**What to do:**
Your reply should be the following data, copied exactly.

********

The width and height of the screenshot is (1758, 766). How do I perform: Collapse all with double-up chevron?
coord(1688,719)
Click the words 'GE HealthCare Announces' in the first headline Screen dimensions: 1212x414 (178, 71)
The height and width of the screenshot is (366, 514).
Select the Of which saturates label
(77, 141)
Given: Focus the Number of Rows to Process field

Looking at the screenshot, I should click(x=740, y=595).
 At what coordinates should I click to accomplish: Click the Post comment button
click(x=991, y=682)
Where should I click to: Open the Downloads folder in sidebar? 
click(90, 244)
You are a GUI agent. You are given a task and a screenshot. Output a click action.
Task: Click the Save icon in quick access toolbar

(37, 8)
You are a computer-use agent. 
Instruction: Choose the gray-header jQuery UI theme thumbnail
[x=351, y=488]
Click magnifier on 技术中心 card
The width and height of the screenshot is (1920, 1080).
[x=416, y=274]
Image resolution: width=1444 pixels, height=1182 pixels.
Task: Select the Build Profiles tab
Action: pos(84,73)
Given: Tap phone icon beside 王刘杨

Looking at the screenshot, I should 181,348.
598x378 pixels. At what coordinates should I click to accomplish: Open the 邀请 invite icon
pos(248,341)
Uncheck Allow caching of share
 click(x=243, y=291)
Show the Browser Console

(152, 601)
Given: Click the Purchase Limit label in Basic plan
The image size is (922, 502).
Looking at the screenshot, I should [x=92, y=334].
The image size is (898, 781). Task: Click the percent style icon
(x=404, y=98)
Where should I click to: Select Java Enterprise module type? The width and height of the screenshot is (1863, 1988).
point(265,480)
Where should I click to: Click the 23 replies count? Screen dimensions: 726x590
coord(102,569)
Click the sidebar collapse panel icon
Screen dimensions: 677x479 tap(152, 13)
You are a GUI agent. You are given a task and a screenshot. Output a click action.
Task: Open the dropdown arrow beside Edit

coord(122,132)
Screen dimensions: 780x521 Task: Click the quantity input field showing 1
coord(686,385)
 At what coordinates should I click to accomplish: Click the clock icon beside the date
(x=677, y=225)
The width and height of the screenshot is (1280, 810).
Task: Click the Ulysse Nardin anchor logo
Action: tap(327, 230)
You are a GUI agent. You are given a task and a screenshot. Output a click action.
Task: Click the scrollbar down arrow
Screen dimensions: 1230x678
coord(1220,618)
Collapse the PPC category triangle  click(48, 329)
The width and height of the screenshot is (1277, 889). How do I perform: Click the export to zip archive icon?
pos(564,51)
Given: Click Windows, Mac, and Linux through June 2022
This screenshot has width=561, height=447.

********

**Exercise answer:**
The width and height of the screenshot is (1758, 766). How do I perform: Collapse all with double-up chevron?
coord(1688,719)
Click the words 'GE HealthCare Announces' in the first headline Screen dimensions: 1212x414 (178, 71)
The height and width of the screenshot is (366, 514).
Select the Of which saturates label
(77, 141)
Given: Focus the Number of Rows to Process field

Looking at the screenshot, I should click(x=740, y=595).
 At what coordinates should I click to accomplish: Click the Post comment button
click(x=991, y=682)
Where should I click to: Open the Downloads folder in sidebar? 
click(90, 244)
You are a GUI agent. You are given a task and a screenshot. Output a click action.
Task: Click the Save icon in quick access toolbar

(37, 8)
You are a computer-use agent. 
Instruction: Choose the gray-header jQuery UI theme thumbnail
[x=351, y=488]
Click magnifier on 技术中心 card
The width and height of the screenshot is (1920, 1080).
[x=416, y=274]
Image resolution: width=1444 pixels, height=1182 pixels.
Task: Select the Build Profiles tab
Action: pos(84,73)
Given: Tap phone icon beside 王刘杨

Looking at the screenshot, I should 181,348.
598x378 pixels. At what coordinates should I click to accomplish: Open the 邀请 invite icon
pos(248,341)
Uncheck Allow caching of share
 click(x=243, y=291)
Show the Browser Console

(152, 601)
Given: Click the Purchase Limit label in Basic plan
The image size is (922, 502).
Looking at the screenshot, I should [x=92, y=334].
The image size is (898, 781). Task: Click the percent style icon
(x=404, y=98)
Where should I click to: Select Java Enterprise module type? The width and height of the screenshot is (1863, 1988).
point(265,480)
Where should I click to: Click the 23 replies count? Screen dimensions: 726x590
coord(102,569)
Click the sidebar collapse panel icon
Screen dimensions: 677x479 tap(152, 13)
You are a GUI agent. You are given a task and a screenshot. Output a click action.
Task: Open the dropdown arrow beside Edit

coord(122,132)
Screen dimensions: 780x521 Task: Click the quantity input field showing 1
coord(686,385)
 At what coordinates should I click to accomplish: Click the clock icon beside the date
(x=677, y=225)
The width and height of the screenshot is (1280, 810).
Task: Click the Ulysse Nardin anchor logo
Action: tap(327, 230)
You are a GUI agent. You are given a task and a screenshot. Output a click action.
Task: Click the scrollbar down arrow
Screen dimensions: 1230x678
coord(1220,618)
Collapse the PPC category triangle  click(48, 329)
The width and height of the screenshot is (1277, 889). How do I perform: Click the export to zip archive icon?
pos(564,51)
Given: Click Windows, Mac, and Linux through June 2022
This screenshot has width=561, height=447.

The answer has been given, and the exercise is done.